#### What you are asked to do
In the listing below, locate the lines that hold "beside" and copy them.

#### Dataset content
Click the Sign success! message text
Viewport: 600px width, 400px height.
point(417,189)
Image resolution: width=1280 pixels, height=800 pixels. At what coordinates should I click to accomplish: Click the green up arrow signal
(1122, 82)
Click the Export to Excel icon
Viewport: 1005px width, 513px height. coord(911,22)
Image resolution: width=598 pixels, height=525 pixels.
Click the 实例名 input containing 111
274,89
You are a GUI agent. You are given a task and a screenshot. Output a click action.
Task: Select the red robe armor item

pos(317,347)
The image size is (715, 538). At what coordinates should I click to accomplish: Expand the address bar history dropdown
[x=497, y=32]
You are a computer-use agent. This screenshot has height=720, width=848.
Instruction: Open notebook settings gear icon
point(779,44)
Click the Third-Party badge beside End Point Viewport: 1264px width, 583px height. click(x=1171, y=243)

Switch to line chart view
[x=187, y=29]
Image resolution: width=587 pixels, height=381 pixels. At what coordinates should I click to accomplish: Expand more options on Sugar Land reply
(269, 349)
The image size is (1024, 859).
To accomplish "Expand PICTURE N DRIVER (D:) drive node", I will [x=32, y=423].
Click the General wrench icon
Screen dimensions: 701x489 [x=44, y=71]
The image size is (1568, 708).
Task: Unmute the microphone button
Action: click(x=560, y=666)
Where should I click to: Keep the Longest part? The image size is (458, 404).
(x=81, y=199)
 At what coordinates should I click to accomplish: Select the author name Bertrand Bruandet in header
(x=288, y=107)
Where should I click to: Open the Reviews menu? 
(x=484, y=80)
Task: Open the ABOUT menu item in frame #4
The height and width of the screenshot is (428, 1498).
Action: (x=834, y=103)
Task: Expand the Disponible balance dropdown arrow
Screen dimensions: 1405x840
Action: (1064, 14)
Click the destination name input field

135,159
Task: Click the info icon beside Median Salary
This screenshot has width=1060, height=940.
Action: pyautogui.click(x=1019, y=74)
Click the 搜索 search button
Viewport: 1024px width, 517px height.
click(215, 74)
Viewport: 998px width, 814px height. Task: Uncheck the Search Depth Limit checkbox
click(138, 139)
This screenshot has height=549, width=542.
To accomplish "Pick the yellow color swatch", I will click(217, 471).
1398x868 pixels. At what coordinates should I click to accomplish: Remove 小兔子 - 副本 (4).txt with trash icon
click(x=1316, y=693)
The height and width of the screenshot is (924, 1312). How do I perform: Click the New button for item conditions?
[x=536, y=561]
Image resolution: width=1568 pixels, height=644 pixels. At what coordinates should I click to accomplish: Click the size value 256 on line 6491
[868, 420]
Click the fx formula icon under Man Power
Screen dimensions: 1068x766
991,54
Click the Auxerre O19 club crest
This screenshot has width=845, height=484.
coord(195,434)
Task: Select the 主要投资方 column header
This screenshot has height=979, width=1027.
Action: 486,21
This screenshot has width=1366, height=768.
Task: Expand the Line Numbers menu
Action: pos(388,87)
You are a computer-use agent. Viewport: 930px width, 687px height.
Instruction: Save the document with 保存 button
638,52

#### Your response
Click the Third-Party badge beside End Point Viewport: 1264px width, 583px height. click(x=1171, y=243)
Task: Click the info icon beside Median Salary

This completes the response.